Getting started with Apex

This release of WML CE includes a Technology Preview of Apex. Apex is a PyTorch add-on package from NVIDIA with capabilities for automatic mixed precision (AMP) and distributed training.

Apex is currently only provided for Python version 3.6.

WML CE includes Apex as a separate package which can be installed as shown below.

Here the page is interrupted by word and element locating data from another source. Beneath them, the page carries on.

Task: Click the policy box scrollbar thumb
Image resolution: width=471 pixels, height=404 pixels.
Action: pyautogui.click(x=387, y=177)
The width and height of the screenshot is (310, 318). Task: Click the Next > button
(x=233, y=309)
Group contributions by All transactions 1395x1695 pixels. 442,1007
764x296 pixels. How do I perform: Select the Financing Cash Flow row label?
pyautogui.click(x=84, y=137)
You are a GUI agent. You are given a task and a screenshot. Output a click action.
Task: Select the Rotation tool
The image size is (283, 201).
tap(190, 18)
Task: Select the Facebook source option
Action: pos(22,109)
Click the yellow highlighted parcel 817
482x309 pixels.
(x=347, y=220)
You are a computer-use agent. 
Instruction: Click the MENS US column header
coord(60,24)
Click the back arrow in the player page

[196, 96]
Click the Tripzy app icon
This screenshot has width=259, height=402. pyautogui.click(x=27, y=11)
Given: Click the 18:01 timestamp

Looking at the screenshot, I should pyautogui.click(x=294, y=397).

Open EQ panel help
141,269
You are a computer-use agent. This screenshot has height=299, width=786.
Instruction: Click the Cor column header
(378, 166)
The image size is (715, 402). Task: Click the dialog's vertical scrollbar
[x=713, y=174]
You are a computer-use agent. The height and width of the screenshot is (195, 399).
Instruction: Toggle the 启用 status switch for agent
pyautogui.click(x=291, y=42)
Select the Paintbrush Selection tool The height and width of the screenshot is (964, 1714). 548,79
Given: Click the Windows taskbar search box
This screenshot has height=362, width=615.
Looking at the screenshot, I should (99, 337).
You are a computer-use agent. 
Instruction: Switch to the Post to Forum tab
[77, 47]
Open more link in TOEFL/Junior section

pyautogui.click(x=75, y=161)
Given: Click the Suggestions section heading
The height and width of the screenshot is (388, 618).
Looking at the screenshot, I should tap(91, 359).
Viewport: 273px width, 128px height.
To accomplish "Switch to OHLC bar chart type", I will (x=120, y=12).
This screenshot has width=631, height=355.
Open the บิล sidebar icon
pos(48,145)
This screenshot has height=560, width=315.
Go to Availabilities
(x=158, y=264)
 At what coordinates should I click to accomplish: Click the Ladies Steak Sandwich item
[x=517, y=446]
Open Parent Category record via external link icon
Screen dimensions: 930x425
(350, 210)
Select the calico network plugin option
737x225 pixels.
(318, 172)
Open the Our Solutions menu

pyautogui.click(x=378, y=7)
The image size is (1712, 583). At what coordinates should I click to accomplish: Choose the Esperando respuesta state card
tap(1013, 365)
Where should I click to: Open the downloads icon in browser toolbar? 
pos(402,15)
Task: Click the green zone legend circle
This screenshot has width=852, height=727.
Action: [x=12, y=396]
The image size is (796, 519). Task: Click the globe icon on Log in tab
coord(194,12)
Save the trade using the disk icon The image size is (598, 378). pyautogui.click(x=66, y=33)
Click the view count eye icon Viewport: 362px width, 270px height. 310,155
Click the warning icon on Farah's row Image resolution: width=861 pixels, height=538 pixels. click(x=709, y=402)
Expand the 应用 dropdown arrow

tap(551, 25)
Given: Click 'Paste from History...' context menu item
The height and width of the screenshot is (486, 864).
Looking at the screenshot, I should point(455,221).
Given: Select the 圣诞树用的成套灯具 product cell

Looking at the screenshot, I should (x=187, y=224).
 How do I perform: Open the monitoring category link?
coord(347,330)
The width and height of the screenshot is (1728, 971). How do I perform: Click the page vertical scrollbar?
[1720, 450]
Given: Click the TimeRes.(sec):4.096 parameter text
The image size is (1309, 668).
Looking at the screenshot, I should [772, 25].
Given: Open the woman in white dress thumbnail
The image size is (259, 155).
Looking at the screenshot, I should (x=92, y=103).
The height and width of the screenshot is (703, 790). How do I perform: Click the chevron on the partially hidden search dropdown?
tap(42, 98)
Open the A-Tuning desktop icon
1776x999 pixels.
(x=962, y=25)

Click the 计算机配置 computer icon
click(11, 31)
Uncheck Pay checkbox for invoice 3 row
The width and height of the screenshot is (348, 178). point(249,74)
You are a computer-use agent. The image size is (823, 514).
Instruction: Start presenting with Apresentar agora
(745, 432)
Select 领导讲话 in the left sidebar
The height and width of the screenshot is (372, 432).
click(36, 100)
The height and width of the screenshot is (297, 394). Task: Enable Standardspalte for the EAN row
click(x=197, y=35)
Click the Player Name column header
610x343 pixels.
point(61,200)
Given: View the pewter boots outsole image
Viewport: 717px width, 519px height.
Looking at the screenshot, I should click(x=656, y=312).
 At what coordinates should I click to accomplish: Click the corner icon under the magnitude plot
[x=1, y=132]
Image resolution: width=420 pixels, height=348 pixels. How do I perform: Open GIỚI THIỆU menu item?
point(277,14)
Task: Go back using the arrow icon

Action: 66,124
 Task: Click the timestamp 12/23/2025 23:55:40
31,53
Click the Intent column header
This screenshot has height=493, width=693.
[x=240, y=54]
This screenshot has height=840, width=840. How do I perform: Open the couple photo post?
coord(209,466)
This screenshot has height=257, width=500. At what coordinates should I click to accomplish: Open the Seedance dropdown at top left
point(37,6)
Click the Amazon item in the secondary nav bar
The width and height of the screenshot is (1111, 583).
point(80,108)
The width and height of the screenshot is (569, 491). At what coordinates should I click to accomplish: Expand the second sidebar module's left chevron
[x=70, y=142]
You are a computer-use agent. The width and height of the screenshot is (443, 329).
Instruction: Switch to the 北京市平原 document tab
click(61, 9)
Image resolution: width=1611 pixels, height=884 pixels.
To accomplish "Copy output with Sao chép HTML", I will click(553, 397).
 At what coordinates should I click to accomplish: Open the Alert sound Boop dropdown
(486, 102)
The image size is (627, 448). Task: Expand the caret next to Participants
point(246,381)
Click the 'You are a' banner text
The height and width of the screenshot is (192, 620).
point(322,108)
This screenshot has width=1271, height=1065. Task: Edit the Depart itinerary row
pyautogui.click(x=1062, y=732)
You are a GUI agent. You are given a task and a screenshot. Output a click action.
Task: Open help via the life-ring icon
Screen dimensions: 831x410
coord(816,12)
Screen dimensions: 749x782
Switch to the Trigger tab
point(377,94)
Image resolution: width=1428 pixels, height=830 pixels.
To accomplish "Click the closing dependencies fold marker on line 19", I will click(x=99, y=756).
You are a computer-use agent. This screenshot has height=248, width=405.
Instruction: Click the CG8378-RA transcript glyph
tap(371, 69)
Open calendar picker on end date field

Note: PyTorch will be installed as a requisite to Apex.

Installing Apex

Follow these steps to install Apex:

  1. Create a virtual conda environment with python=3.6
    conda create -y -n my-py3-env python=3.6
  2. Activate the environment
    source activate my-py3-env
    (my-py3-env)$
  3. Install Apex into the virtual environment
    (my-py3-env)$ conda install apex

Validating the Apex installation

A quick set of tests to verify the installation can be executed using the following command.

(my-py3-env) $ apex-test

Apex examples

Examples can be found in the apex package. They can be copied to a local directory for inspecting and executing as follows:

(my-py3-env) $ apex-install-samples apex-samples

This command will create an apex-samples/examples directory and copy the examples into it. Each example subdirectory contains a README file which should be consulted for more information.

Running examples

Execution of the simple distributed example:

(my-py3-env) $ cd apex-samples/examples/simple/distributed
(my-py3-env) $ bash run.sh

Execution of the imagenet example:

(my-py3-env) $ cd apex-samples/examples/imagenet

From this point, imagenet requires additional steps that you will find in the README file, available in this directory. In short, there is information about obtaining an imagenet data set, which you will need to copy into place. After this is complete, you will execute the main_amp.py script with options of your choice, as described in the README.

More information about Apex

Community resources

The github repo for the Apex project contains a README with additional project links:

  • Description and webinar introduction of AMP
  • Imagenet example
  • Distributed Training documentation and walkthrough
Note: Community documentation resources are subject to change without notice.